The famous gemara in Avodah Zara:

א"ר אין אדם לומד תורה אלא ממקום שלבו חפץ שנאמר (תהלים א, ב) כי אם בתורת ה' חפצו

Rabbi [Yehuda HaNasi] says: A person can learn Torah only from a place [in the Torah] that his heart desires, as it is stated: But his delight is in the Torah of the Lord [i.e. his delight is in the part of the Torah that he wishes to study]. (R Steinsaltz translation/commentary)

Sounds like it is phrased as an obligation to only study what one enjoys. Rava clarifies a bit further on:

אמר רבא לעולם ילמוד אדם תורה במקום שלבו חפץ שנאמר כי אם בתורת ה' חפצו

A person should always learn Torah from a place [in the Torah] that his heart desires, as it is stated: “But his delight is in the Torah of the Lord.” (R Steinsaltz translation/commentary)

I see no commentaries that view this as a halacha, nor any halachic connections to this gemara. The gemara does bring an alternative opinion, I would note.

Is there any level of obligation on this principle? If not why is it phrased as such?

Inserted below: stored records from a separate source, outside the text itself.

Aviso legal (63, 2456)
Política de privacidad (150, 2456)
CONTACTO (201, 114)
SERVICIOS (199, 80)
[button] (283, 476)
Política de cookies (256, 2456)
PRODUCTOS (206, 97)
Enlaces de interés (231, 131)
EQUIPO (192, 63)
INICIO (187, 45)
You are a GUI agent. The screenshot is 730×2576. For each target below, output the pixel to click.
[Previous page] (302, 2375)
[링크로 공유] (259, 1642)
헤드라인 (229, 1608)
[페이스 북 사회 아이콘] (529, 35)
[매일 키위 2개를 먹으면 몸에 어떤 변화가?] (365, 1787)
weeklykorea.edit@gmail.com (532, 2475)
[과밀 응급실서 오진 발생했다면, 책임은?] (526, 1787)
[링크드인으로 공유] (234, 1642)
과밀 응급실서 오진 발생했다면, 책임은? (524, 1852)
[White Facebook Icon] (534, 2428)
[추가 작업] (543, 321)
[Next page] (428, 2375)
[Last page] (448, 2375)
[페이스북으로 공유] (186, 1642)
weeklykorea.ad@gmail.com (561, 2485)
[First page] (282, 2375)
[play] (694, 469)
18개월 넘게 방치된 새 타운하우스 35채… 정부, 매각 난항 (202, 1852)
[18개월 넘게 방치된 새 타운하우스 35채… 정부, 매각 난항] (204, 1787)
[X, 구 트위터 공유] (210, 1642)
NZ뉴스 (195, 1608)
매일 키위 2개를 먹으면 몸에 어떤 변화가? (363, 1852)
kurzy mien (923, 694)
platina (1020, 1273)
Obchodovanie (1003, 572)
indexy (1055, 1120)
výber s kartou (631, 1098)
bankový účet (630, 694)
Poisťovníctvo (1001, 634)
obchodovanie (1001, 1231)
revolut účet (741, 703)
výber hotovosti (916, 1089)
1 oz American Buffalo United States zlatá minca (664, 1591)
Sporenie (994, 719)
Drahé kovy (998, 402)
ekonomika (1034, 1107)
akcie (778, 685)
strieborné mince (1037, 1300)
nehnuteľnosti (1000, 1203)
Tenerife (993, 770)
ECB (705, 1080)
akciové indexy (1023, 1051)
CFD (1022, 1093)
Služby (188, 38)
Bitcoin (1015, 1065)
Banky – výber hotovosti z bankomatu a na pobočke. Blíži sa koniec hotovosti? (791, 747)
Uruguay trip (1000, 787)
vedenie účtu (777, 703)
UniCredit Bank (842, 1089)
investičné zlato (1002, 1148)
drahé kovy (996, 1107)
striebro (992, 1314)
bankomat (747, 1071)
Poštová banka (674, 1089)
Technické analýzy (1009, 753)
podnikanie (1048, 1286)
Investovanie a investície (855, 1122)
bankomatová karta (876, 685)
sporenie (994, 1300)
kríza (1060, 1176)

  • I think it's quite possible that both of the bolded phrases are intended hyperbolically.
    – Isaac Moses
    Commented Jan 4 at 15:15
  • @IsaacMoses possibly. Given that Levi explicitly asked for Mishlei, and Rebbi didn't bring it, but instead brought Tehillim, demonstrates that even Rebbi didn't consider it halacha, but Levi did use it as a permission to stop learning Tehillim. Tzarich iyun
    – Rabbi Kaii
    Commented Jan 4 at 15:18
  • 2
    I think that in the first quote, Rabbi Yehuda HaNasi was referring to what he perceived to be a reality, not necessarily an instruction or an injunction. That being said, if someone was serious about connecting with and retaining his learning, it would make sense to focus his learning on what his heart desires to learn, since that's what he will ultimately learn best. Commented Jan 4 at 15:20
  • 1
    Connects to the prayer: והערב נא, where we pray that the Torah should be sweet to us. IIRC, there is a piece in Rabbi Yitzchak Hutner's "Pachad Yitzchak" (Shavuos?) where he discusses how pleasure and delight is integrally tied to the learning process. Which then makes Rava's words much more understandable. Commented Jan 4 at 15:25
  • 2
    Not really an imperative but more a good hanhogo. I'm reminded of the famous words of the Sokatchover - "עיקר מצות לימוד התורה להיות שש ושמח ומתענג בלימודו ואז דברי נבלעין בדמו."
    – Dov
    Commented Jan 4 at 17:01

1 Answer 1


This question is based on the assumption that there is an obligation to learn Torah. Are there sources that any minute not learned Torah is a sin? Since you will probably learn better when it's libo chafetz, it would probably be bittul Torah באיכות if you don't do so. what is bitul torah b'eichut?